Griz, your results are undeniable. Beautiful. But, for impatient me, the time factor is a hang-up. I don't do production runs for pens. But the results are compelling. I might just be readjusting my thinking. Unfortunately, though, I won't be making any more pens. I have killed myself in a fit of jealousy over Eagle's ever-more innovative and creative pens. []


----------



## Old Griz (Jul 3, 2005)

> _Originally posted by Rifleman_
> _I won't be making any more pens. I have killed myself in a fit of jealousy over Eagle's ever-more innovative and creative pens._ []
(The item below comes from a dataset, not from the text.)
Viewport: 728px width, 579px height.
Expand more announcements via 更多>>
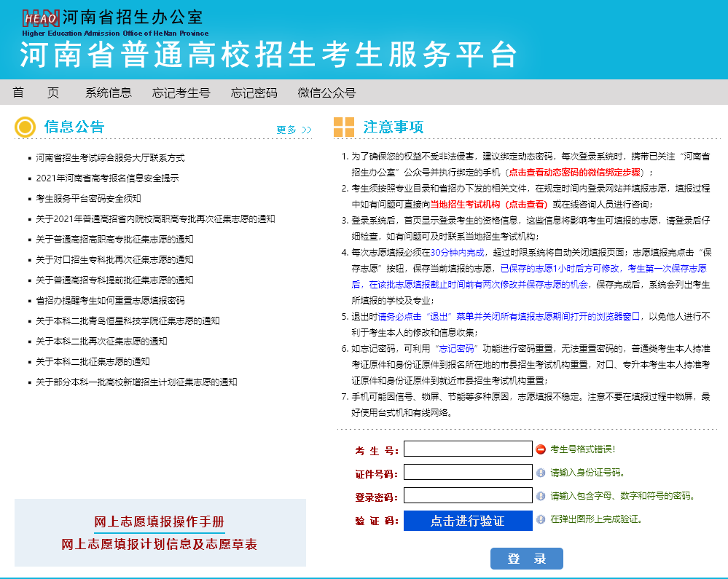[x=291, y=129]
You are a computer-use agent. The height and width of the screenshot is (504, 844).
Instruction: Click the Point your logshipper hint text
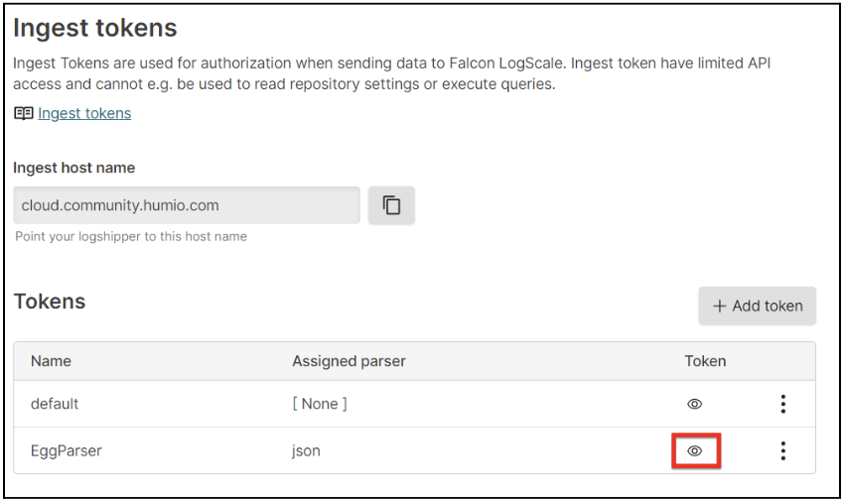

Please arrange for the executor of your will to contact me about the transfer of your pen turning materials... I will assure that they are properly distributed to the members of this forum (AFTER, I get the good stuff [}][])


----------



## Rifleman1776 (Jul 4, 2005)

Speaking from the grave. [}] I ditto your favoring Viva paper towels. I use them to apply Johnson's paste wax but use cloth to apply my other finishes. Question, Griz, since the Enduro takes so long to dry, how do you transfer the sticky blanks from the mandrel to your very expensive drying rack without leaving finger prints in the finish?


----------



## Old Griz (Jul 4, 2005)

They are not sticky... the are dry to the touch in about 20-30 minutes.. no problem...


----------



## wayneis (Jul 4, 2005)

Frank it does not take long for it to dry it takes a few hours for it to cure.  It only takes about 3 to 5 minutes to dry to the touch.

Wayne


----------



## Rifleman1776 (Jul 4, 2005)

Wayne, Griz, thanks. The results are indisputable. I may have to set my stubborn ways aside and give Enduro a try, maybe even Micro Mesh. Even though the MM prices still seem very steep to me. I'll have to re-read Daniel's long dissertation again before deciding. If y'all should hear some loud, painful screaming coming from Arkansas way, it will be me parting with a dollar.


----------



## Old Griz (Jul 4, 2005)

[}][][}]Frank, please don't take offense, BUT... 
You are tighter than a clam's butt and that's waterproof.. [][][] 
Only Joking Buddy..


----------



## wayneis (Jul 4, 2005)

Do you squeek when you walk?  []

Wayne


----------



## wdcav1952 (Jul 4, 2005)

Guess where he holds his dimes![]


----------



## Rifleman1776 (Jul 4, 2005)

> _Originally posted by Old Griz_
> <br />[}][][}]Frank, please don't take offense, BUT...
> You are tighter than a clam's butt and that's waterproof.. [][][]
> Only Joking Buddy..



I thought that was a compliment. [:0][]


----------